EXERCISE INPUT →
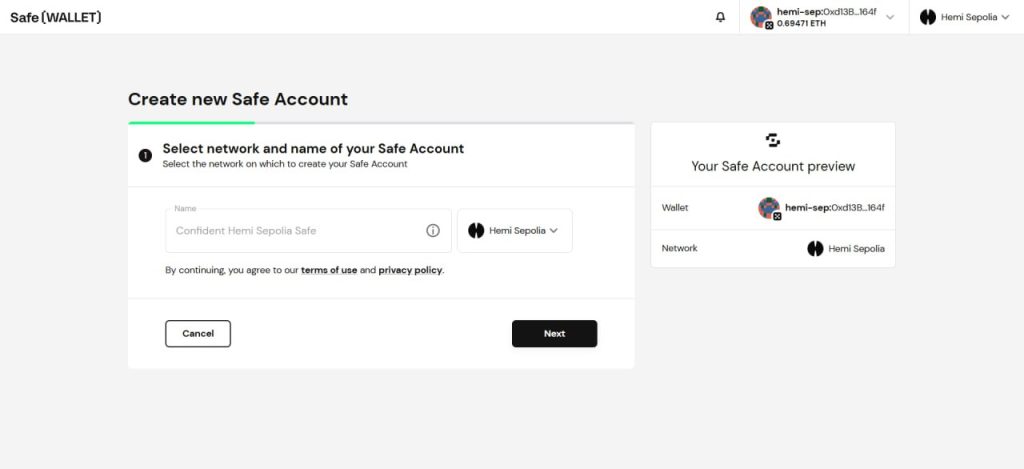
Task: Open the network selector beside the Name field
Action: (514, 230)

---

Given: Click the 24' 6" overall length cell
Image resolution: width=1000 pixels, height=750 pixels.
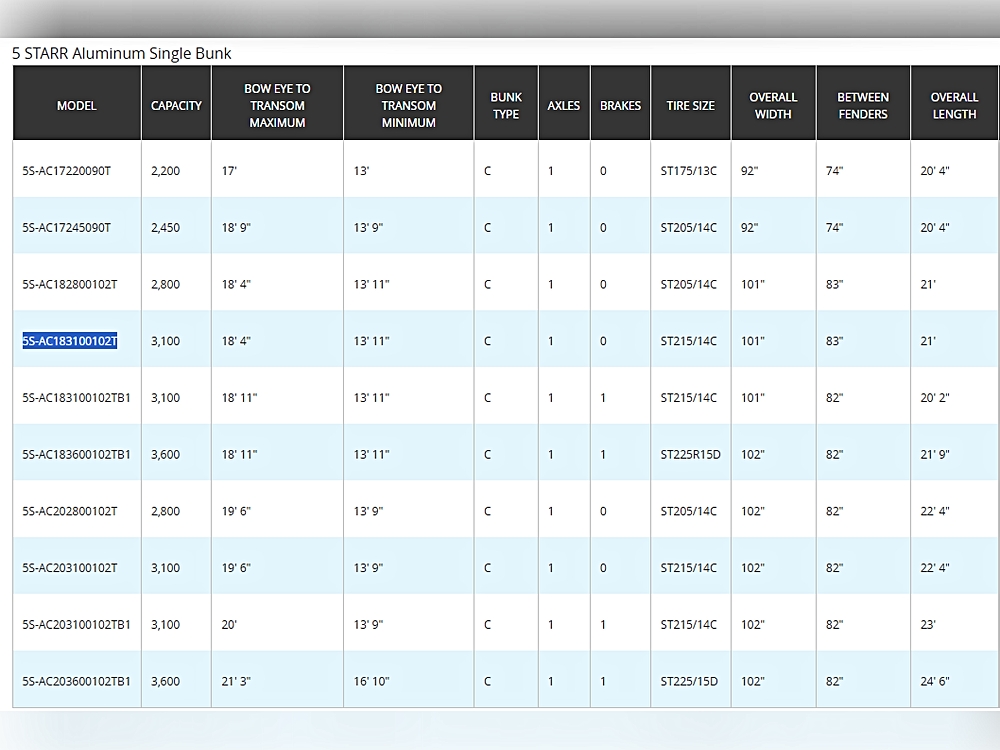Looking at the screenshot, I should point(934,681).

WHAT IS REQUIRED →
Reproduce word for word the lines of the items starting at the line that contains "Given: Click the" and ending at the line that contains "Looking at the". Leave the pictures out.

CORRECT ANSWER →
Given: Click the 24' 6" overall length cell
Image resolution: width=1000 pixels, height=750 pixels.
Looking at the screenshot, I should point(934,681).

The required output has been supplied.